The following presentation was entitled 21st Century Street which was given by Mick Desmond, Chief Executive of Laser. Mr Desmond confronted the issue of the role of primetime TV in a fragmenting market.
Mr Desmond believes that there is a role for primetime TV in the future which will be critical. He admitted that ITV has had problems in 1995 and he has not been happy with its performance.
Mr Desmond said the competition was doing better and gave reasons for ITV’s poor performance. There has been an increase in satellite penetration, Channel 4 have improved from their low 1994 base and the BBC have launched strong new programmes.
Commercial radio took center stage for the next presentation given by Gordon Rankin, Marketing Director, Barclaycall, and Justin Sampson, Strategic Planner Radio Advertising Bureau.
Gordon Rankin began by asking why commercial radio, had in the past, remained an untapped advertising source. “Revenue from the national advertising marketplace has doubled over the last three years.
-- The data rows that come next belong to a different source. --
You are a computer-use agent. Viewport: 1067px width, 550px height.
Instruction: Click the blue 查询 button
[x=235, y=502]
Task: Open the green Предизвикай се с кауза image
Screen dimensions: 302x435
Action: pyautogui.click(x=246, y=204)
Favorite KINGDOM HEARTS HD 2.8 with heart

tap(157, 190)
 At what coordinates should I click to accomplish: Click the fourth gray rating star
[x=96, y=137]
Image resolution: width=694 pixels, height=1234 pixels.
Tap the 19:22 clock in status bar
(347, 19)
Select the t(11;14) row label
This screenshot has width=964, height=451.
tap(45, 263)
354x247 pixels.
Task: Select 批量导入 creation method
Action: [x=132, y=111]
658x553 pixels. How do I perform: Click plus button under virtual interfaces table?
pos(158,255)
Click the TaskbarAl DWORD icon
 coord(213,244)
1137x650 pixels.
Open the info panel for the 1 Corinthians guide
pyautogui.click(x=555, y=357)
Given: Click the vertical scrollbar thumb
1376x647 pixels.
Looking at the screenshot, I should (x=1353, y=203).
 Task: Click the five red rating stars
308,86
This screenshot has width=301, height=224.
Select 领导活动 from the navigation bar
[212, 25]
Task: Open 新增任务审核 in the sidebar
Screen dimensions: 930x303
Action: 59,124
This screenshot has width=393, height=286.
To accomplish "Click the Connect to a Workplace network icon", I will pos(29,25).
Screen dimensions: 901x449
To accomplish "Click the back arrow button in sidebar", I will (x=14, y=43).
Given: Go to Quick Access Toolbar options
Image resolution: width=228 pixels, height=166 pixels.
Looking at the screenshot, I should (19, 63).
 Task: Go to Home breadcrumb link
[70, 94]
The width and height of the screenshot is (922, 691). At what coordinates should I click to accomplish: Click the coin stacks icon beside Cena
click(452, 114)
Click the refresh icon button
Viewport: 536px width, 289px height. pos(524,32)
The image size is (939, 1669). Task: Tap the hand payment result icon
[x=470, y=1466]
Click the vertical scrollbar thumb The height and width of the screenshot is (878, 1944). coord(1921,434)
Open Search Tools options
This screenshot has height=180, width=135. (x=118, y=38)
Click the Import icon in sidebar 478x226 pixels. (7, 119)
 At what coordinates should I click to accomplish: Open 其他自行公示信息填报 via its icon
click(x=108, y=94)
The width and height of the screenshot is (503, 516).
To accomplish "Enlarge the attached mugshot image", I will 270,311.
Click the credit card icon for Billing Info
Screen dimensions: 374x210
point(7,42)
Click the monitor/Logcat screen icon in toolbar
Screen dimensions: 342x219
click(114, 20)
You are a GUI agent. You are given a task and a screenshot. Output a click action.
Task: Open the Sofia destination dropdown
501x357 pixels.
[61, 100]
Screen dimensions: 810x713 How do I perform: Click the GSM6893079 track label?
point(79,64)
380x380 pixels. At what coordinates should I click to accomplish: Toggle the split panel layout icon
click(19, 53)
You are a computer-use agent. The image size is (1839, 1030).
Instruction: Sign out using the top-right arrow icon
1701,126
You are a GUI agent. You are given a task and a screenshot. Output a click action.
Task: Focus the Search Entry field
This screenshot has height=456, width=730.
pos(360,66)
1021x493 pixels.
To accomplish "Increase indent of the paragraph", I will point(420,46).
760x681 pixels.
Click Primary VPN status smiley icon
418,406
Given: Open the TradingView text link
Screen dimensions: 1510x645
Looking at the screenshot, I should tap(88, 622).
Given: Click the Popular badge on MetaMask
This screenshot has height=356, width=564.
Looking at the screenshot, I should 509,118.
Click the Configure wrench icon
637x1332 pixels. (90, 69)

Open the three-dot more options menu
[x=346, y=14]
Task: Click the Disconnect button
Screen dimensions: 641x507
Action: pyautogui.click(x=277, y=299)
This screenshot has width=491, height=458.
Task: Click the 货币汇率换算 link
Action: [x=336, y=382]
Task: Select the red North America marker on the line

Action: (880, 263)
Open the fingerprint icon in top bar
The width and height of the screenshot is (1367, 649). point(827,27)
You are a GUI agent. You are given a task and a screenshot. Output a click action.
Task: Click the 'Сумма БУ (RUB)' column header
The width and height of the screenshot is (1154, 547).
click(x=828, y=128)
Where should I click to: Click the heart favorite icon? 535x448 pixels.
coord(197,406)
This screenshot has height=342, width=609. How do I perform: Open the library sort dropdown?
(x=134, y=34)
The medium formerly known as the 2% medium now accounts for over 4% of display advertising revenue and 5% doesn’t seem unattainable”
Mr Rankin asked Justin Sampson why radio had not forfilled its potential. Mr Sampson said that research had shown:
* Perception lagged behind reality
* Ignorance and prejudice
* Radio strengths had not been sold
Mr Sampson said that there were no fundamental negatives, “Just inactivity”.
Mr Hooper introduced the first presentation, The Future of Media Buying with speakers, John Blakemore, Advertising Director, SmithKline Beecham Consumer Healthcare, Mike Elms Chief Executive CIA (UK) Holdings, Mandy Pooler, Managing Director O&M Media and George Michaelidies, Managing Partner, Michaelidies & Bednash.
After a brief imaginary look at the year 2010,Mr Blakemore said that he did not know in which direction media buying will go in. He said that his was a superficial look at some of the things that could conceivably happen.
Mr Blakemore emphasised the continually changing landscape of the media environment with an example from 1980. He asked whether” anybody would really have predicted that fifteen years later station price would be the main trading currency in TV, that satellite and cable would be a growing business, that ITV airtime would be sold by only three sales houses, that Rupert Murdoch would be the force he is around the world, that an Italian media mogul would, albeit for a short period of time, be prime minister of Italy, that full service agencies would be a relative thing of the past and media would become a high profile field dominated by specialist media dependents and independents that commercial radio would take off and have 50% of the radio audience, and that Channel 4 would come into being and be so successful.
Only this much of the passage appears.